Been keeping an eye on the Vatican-Israeli tit-for-tat going on over the past few days. Pope Benedict XVI issued a condemnation of terror attacks in Egypt and mentioned a list of nations affected by terrorism. He did not mention Israel, in which the Israeli embassy sent a blistering condemnation to the Vatican ambassador, as well as taking their outrage to the public.
Now honestly, the omission wasn’t deliberate. Could not have been. Israel already suffers a tremendous amount of terror attacks, but rarely do you hear of such a wide-ranging offensive in places such as Egypt and London.
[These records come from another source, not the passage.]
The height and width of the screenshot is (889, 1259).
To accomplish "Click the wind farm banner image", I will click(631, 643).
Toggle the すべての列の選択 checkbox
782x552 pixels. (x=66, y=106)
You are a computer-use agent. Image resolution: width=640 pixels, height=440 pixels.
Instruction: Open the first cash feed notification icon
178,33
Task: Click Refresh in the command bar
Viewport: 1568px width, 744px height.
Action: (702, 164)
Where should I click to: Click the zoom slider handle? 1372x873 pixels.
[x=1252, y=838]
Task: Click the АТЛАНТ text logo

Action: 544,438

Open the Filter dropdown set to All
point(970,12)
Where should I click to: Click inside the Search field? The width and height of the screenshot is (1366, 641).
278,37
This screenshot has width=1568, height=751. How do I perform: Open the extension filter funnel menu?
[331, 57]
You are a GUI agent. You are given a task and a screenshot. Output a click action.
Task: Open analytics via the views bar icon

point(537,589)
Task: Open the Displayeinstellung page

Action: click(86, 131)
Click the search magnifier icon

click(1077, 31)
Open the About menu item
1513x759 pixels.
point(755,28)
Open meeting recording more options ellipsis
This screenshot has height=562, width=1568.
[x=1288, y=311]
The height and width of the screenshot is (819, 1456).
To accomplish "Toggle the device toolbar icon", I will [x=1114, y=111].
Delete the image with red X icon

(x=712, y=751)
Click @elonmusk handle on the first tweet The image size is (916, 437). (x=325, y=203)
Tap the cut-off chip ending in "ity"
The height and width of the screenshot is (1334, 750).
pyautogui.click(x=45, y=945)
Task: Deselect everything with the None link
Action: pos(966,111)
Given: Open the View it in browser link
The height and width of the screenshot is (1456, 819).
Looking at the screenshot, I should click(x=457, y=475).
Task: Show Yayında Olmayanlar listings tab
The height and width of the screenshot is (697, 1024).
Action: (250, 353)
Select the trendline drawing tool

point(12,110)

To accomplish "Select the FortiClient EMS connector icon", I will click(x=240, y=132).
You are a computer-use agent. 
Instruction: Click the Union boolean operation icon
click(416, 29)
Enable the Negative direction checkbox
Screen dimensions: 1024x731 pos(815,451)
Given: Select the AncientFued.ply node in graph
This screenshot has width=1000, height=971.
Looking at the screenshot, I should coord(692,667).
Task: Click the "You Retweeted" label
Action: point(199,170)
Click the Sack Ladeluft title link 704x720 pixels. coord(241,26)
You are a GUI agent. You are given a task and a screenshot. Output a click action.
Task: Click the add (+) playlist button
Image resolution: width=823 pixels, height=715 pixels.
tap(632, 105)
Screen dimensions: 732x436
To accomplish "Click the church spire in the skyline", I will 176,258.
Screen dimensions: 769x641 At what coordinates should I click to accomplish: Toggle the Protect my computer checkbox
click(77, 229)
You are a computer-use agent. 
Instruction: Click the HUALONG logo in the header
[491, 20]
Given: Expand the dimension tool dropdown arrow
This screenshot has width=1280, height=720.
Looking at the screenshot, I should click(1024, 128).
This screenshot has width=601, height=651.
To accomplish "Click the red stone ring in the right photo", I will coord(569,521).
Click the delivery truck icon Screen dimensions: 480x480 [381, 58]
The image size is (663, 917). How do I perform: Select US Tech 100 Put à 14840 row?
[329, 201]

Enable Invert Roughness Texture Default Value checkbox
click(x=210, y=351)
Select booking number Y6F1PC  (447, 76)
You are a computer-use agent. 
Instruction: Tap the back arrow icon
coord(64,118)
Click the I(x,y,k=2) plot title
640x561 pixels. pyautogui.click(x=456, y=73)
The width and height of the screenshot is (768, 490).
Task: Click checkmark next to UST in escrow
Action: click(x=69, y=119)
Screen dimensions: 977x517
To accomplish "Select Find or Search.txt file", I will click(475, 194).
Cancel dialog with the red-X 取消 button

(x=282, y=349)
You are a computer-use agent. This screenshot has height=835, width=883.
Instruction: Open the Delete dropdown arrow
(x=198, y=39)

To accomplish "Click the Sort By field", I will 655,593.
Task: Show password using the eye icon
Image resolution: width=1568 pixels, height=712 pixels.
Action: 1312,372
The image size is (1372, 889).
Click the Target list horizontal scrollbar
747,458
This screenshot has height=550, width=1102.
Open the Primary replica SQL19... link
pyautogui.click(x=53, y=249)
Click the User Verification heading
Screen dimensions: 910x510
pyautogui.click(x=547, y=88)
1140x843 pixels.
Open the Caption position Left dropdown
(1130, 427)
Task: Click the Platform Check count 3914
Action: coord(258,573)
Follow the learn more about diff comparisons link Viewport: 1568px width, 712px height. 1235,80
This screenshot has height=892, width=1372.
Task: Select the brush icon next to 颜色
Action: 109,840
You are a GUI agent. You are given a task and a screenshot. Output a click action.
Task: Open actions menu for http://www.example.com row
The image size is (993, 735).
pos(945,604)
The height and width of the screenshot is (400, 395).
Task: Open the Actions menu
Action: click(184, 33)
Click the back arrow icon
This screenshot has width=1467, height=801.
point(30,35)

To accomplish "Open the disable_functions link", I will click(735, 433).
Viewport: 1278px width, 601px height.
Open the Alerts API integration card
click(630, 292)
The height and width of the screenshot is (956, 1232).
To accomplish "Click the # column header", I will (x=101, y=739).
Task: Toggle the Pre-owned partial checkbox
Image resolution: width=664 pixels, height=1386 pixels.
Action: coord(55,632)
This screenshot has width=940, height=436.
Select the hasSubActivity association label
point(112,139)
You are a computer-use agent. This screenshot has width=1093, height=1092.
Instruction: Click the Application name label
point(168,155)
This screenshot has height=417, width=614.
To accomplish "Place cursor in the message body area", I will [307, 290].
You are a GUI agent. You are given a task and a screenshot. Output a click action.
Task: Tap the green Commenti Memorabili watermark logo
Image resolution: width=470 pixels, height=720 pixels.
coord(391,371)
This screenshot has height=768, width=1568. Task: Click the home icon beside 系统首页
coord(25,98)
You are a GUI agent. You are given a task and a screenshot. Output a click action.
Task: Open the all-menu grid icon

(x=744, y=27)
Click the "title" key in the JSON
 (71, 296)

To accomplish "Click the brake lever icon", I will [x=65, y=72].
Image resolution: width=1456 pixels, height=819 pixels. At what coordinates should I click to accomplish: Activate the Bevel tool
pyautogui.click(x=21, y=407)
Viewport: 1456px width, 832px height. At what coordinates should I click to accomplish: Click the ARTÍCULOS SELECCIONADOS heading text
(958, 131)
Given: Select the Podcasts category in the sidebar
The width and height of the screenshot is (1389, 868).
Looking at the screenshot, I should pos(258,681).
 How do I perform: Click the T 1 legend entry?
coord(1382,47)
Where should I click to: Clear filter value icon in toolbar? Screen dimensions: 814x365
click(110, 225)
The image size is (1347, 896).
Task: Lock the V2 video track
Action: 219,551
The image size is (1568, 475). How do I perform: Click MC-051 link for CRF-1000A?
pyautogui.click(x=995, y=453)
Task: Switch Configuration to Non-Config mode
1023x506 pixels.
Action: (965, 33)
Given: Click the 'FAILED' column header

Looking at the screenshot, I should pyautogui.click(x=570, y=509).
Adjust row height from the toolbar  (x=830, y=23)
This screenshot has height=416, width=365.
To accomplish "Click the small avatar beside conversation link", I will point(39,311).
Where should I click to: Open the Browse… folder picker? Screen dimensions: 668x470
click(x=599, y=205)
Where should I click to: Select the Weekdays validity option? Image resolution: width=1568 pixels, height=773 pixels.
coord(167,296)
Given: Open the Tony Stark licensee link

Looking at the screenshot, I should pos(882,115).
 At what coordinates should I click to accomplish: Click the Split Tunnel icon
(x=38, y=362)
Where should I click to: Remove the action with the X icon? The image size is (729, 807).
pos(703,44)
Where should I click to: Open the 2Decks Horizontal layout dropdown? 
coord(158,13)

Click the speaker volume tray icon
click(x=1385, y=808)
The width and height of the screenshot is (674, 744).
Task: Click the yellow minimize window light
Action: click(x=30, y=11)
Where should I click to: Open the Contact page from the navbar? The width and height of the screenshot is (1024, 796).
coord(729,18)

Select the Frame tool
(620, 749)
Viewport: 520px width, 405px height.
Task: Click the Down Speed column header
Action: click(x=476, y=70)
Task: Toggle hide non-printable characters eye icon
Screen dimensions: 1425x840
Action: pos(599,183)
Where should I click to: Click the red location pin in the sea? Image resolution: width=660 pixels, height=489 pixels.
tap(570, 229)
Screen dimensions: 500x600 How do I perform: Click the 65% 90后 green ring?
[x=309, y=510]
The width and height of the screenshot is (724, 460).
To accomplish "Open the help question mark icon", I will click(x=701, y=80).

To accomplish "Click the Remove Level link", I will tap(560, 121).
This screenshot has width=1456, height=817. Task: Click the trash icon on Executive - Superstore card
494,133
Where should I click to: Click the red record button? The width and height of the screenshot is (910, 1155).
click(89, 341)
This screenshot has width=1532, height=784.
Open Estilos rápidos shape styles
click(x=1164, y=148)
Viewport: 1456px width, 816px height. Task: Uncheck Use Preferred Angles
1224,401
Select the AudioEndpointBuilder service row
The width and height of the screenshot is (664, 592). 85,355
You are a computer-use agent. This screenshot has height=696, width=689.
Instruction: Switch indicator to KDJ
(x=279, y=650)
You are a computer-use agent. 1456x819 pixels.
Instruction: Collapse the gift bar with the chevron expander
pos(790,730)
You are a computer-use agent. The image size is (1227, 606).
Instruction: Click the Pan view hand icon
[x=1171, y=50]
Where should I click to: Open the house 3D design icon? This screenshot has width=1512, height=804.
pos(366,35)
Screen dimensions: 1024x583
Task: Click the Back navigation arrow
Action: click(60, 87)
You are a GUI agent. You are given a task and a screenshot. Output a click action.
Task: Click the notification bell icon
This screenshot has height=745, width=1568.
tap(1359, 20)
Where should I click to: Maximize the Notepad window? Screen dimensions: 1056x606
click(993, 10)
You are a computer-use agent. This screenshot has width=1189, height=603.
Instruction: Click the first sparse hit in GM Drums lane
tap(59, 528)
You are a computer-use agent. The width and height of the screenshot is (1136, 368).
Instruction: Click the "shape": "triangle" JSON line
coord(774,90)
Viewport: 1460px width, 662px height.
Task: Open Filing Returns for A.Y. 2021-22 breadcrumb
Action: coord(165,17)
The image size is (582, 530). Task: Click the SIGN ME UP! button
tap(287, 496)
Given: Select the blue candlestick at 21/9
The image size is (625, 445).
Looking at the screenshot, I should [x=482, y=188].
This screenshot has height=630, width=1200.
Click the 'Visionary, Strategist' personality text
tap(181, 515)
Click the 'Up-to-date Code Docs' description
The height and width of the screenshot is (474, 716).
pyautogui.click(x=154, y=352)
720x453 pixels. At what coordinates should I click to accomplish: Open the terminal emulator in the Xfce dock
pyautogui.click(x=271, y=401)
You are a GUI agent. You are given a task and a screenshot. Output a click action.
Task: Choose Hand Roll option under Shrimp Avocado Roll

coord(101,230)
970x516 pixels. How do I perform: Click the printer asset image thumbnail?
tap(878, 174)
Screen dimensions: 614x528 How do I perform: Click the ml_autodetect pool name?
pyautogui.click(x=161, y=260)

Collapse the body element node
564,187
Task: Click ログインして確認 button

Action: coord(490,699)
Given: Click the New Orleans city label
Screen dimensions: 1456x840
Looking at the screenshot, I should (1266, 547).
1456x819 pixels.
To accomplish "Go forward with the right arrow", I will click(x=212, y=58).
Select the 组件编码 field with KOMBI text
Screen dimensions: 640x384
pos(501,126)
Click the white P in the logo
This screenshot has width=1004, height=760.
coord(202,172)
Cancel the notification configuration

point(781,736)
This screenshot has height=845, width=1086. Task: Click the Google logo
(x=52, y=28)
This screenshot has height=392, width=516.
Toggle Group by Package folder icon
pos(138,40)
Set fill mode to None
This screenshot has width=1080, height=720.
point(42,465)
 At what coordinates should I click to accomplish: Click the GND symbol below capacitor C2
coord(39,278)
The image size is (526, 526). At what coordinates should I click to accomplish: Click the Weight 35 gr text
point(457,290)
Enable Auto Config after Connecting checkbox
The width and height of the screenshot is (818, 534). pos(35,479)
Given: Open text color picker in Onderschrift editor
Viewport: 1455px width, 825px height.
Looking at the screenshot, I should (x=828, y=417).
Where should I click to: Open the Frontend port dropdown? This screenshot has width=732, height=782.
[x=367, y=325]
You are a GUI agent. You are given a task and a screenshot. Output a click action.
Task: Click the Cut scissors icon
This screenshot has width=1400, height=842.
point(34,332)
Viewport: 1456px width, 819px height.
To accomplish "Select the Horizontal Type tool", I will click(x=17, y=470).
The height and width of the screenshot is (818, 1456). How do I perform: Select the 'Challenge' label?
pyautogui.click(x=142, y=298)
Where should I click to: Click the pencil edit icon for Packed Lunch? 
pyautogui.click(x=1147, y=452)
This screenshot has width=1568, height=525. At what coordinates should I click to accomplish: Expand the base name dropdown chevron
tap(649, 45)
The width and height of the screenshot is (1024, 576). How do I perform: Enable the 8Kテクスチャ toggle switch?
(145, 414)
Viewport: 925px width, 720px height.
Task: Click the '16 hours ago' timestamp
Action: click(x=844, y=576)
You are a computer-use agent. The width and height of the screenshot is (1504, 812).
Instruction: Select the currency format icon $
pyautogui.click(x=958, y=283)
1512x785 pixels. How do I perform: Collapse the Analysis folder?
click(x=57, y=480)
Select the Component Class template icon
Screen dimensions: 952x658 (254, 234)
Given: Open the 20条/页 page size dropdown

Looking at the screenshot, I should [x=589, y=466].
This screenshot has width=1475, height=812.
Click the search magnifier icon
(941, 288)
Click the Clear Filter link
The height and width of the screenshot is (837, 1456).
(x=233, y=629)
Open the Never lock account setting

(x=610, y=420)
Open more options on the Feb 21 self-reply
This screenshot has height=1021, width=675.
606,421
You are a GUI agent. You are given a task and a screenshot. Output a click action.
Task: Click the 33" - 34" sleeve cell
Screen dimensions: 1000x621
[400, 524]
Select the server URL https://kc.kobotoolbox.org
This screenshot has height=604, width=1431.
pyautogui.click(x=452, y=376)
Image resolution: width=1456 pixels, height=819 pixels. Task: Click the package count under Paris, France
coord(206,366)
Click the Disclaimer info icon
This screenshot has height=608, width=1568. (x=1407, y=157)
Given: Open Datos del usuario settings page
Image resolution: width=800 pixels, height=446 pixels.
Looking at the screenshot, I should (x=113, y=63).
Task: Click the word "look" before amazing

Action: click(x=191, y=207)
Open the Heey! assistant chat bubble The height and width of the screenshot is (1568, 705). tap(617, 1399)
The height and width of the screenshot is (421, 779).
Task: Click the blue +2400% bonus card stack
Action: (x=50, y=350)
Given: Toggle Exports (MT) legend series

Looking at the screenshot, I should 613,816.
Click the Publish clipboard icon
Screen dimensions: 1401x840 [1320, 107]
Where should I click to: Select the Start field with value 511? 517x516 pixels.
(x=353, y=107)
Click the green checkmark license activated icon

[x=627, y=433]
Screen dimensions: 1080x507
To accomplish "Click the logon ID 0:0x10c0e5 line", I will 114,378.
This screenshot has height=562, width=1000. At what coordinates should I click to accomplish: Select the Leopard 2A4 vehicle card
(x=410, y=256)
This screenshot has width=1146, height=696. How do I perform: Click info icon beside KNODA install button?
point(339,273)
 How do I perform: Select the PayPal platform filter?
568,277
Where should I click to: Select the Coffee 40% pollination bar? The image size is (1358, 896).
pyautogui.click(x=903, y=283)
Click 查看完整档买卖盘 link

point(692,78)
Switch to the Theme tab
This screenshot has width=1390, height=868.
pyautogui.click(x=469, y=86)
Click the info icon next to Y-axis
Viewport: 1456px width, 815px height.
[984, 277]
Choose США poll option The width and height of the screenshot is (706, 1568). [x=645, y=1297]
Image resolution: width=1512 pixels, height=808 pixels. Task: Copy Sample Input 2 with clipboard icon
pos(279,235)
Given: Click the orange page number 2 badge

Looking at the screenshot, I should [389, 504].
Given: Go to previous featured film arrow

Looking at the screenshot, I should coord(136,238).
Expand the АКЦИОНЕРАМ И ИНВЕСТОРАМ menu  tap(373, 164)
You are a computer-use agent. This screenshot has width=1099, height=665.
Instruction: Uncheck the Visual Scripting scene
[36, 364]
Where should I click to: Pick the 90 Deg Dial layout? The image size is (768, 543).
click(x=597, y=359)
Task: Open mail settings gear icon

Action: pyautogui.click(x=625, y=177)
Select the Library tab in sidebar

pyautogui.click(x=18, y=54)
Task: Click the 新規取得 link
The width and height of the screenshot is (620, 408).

In short, the Israelis are playing the card of diplomatic hypersensitivity to use as leverage against the Vatican during negotiations — especially concerning the status of the holy sites and the construction of the West Bank wall. So Israel threw what is tantamount to a diplomatic temper-tantrum, and the Vatican watched silently.
Until now. In response to the Israeli showdown, Vatican diplomats have fired few shots across the bow, just to bring some perspective into the conversation:
‘It’s not always possible to immediately follow every attack against Israel with a public statement of condemnation,’ a statement from the Vatican press office said Thursday night, ‘and (that is) for various reasons, among them the fact that the attacks against Israel sometimes were followed by immediate Israeli reactions not always compatible with the rules of international law.’
‘It would thus be impossible to condemn the first (the terror strikes) and let the second (Israeli retaliation) pass in silence,’ said the statement, which had an unusually blistering tone for the Holy See.
The Israeli Foreign Ministry refused to comment on the Vatican statement.
In other words, the Israelis got the point. When you build barriers through Christian holy sites, when you shoot up the car carrying Bishop Marcuzzo (even when it was flying the Vatican flag), when you bomb out Palestinian police barracks in response to HAMAS terror attacks, one should reasonably expect a rather short leash when it comes to being able to claim a grieved status on terrorism.
Whether the Likud government wants a full-scale PR discussion on how Christians are treated in Israel is another story altogether. Personally, I don’t think they relish the idea, and for good reason.